- Born: September 4, 1919 Yakima, Washington, U.S.
- Died: November 4, 2000 (aged 81) Lakewood, Washington, U.S.
- Occupation: Businessman
- Known for: Car collecting
- Spouse: Nancy LeMay
- Children: 8

= Harold LeMay =

American businessman and automobile collector (1919–2000)

Harold E. LeMay (September 4, 1919 – November 4, 2000) was the owner of Harold LeMay Enterprises, a refuse company in the Tacoma, Washington metro area. He was the owner of one of the largest private automobile collections in the world at the time of his death.

==Biography==

LeMay was born in Yakima, Washington, in 1919. He became a partner in an automotive business just out of high school, and began his Spanaway Garbage Collection Company, which would become Harold LeMay Enterprises, just after World War II. Harold also owned Lucky Towing, HELM Trucking, Lucky Sales & Services, and other companies.

LeMay amassed the largest privately owned collection of automobiles, motorcycles, trucks, and all manner of other vehicles and related memorabilia in the world. At its peak, the LeMay Collection numbered in excess of 3,000 vehicles and thousands of "automobilia" artifacts. The Collection, recognized by many as a national treasure, represents the American experience with the automobile as it spans the 20th century and features virtually every American make, as well as numerous foreign cars.
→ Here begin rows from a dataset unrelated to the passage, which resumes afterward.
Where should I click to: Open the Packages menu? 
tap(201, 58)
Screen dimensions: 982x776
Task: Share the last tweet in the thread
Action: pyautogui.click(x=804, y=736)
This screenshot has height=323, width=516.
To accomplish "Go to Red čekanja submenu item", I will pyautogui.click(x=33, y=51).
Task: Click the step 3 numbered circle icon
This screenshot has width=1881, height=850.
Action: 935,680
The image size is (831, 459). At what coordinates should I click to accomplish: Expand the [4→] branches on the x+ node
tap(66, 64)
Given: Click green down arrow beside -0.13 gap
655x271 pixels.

Currently, the bulk of the LeMay Collection is still housed on property owned by the LeMay family. Many of the vehicles have been donated to LeMay - America's Car Museum in Tacoma in order to be accessible to the public; others are still owned by the LeMay Family and are on display at the LeMay Family Collection Foundation at Marymount.

The LeMay Collection was listed in the Guinness Book of World Records in 1997 as the largest privately owned car collection in the world.
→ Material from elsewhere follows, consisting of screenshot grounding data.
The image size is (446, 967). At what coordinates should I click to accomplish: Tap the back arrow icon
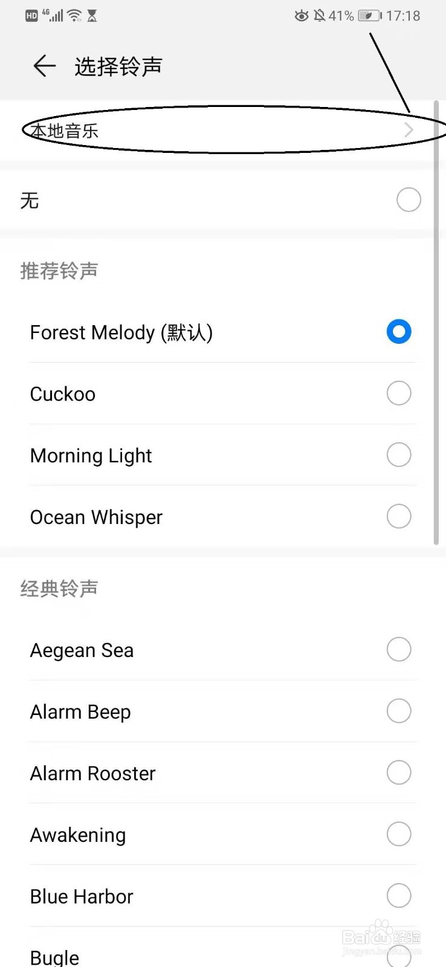pos(44,66)
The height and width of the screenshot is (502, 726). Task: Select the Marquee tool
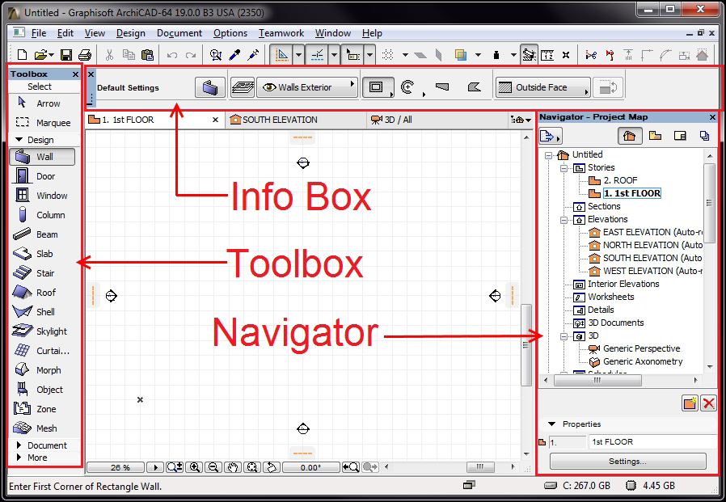44,120

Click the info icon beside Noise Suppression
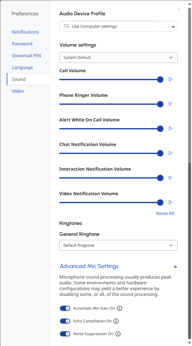(118, 334)
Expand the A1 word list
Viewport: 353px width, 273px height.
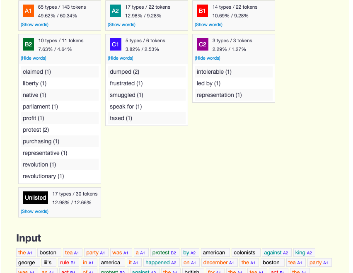[34, 24]
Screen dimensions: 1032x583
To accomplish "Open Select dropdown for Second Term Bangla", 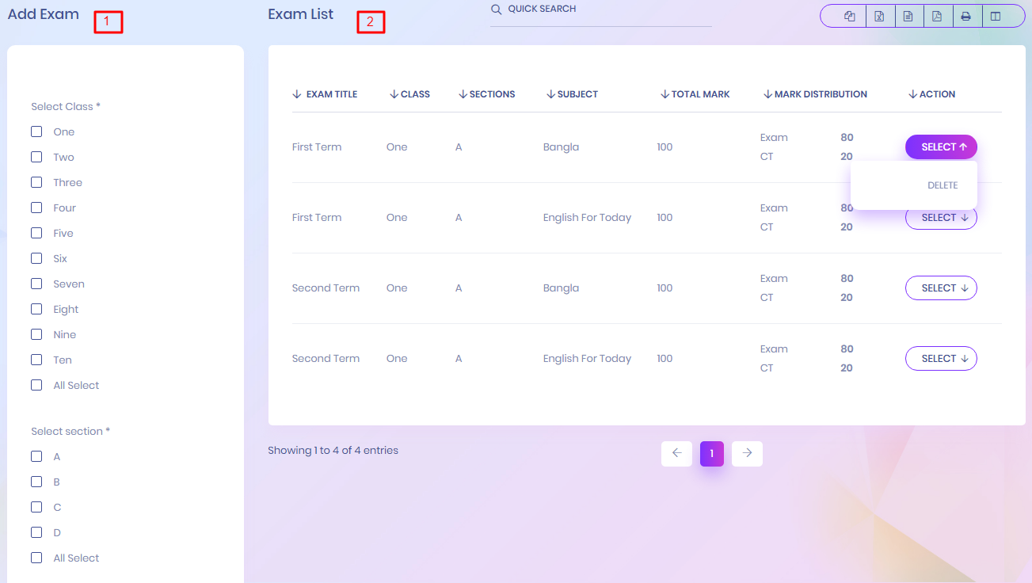I will coord(941,288).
Each summer until his death in 2000, LeMay, his wife Nancy, and their family would open their estate for the annual LeMay Car Show. This tradition has continued each summer on the last Saturday in August when thousands of visitors have the opportunity to view this vast collection. He died on November 4, 2000, at St. Clare Hospital in Lakewood, Washington. LeMay had eight children with his wife Nancy.

==Legacy==

LeMay didn't want his collection broken up and sold off after his death, as happens to many car collections. In 1996, he began talking about opening a non-profit museum that would allow the public to see his collection and keep it all together. He died before this dream could be realized, but his family remembered, and the LeMay - America's Car Museum and, later, The LeMay Family Collection were born.
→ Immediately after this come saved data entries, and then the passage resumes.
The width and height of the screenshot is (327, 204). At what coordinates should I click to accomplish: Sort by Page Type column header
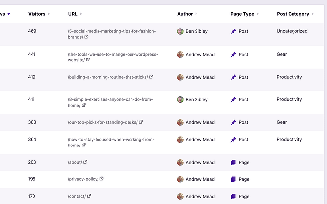tap(242, 14)
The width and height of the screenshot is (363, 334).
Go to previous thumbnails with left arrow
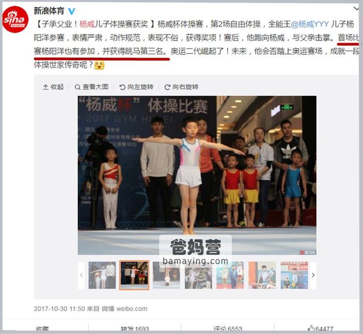(x=81, y=275)
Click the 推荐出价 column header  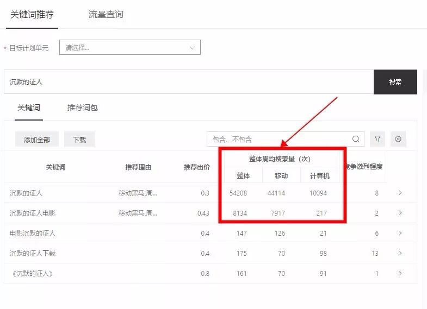coord(197,167)

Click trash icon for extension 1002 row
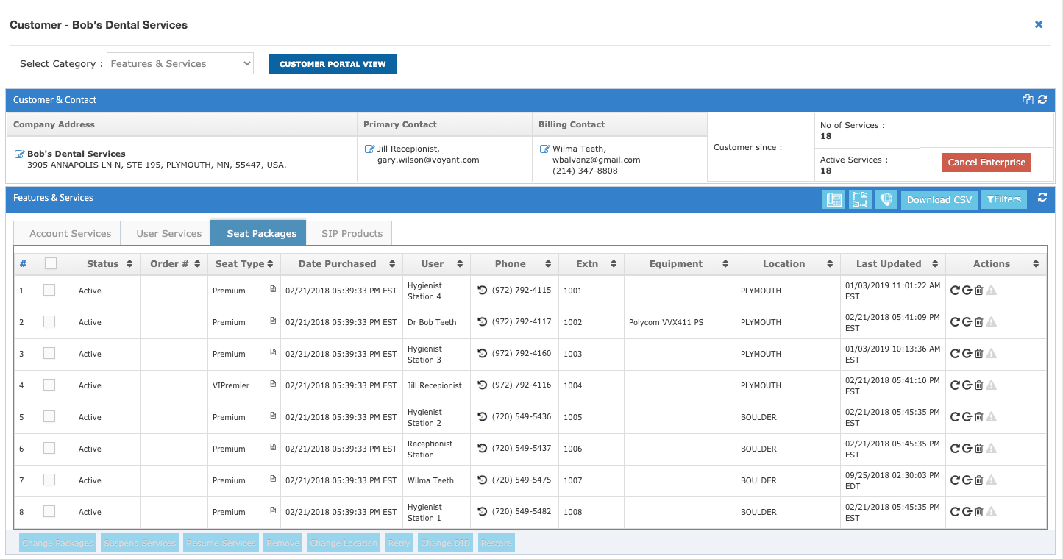[x=978, y=322]
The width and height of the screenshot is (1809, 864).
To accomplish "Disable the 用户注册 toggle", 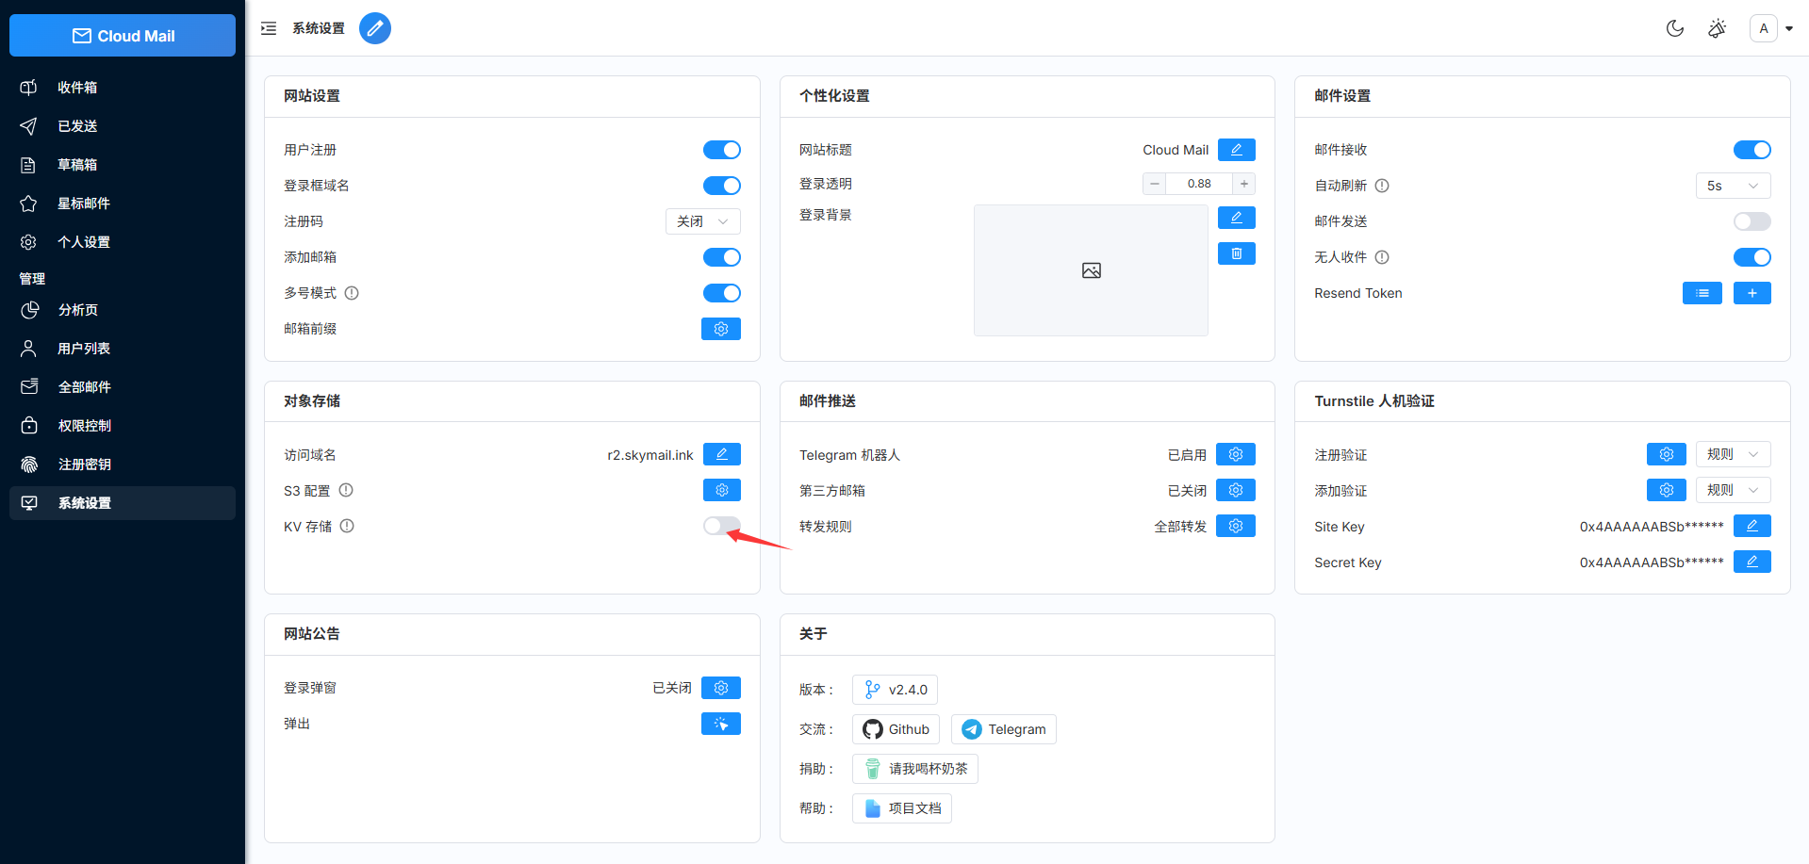I will (721, 150).
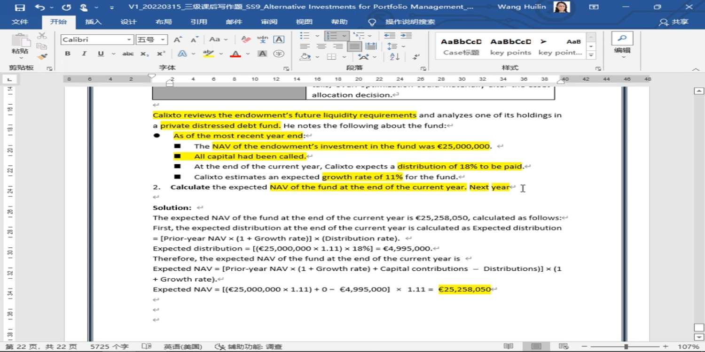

Hundreds of LeMay's cars are displayed at The LeMay Family Collection Foundation at Marymount, which opened in 1991 in Tacoma on the site of a former military academy-style school for boys, which had been founded by Dominican nuns in the early 1900s. This historic 80-acre site is just as appealing as the vast car and memorabilia exhibit. Hundreds of Harold LeMay's cars are also displayed at LeMay - America's Car Museum in Tacoma, which opened in June 2012, immediately west of the Tacoma Dome.

LeMay's wife, Nancy, and son, Doug, are both active members of the Tacoma community. They also share his passion for car collecting, and have continued it after his death.

===Awards===
Harold LeMay was elected to the National Solid Waste Association Hall of Fame in 1991.

On May 28, 2011, Harold and Nancy Lemay were inducted into the Washington State Hot Rod Hall of Fame. Harold's son, Doug Lemay, accepted the award on Harold's behalf.

===Other Honors===
The Harold E. LeMay Skateboard Park was opened on October 29, 2005.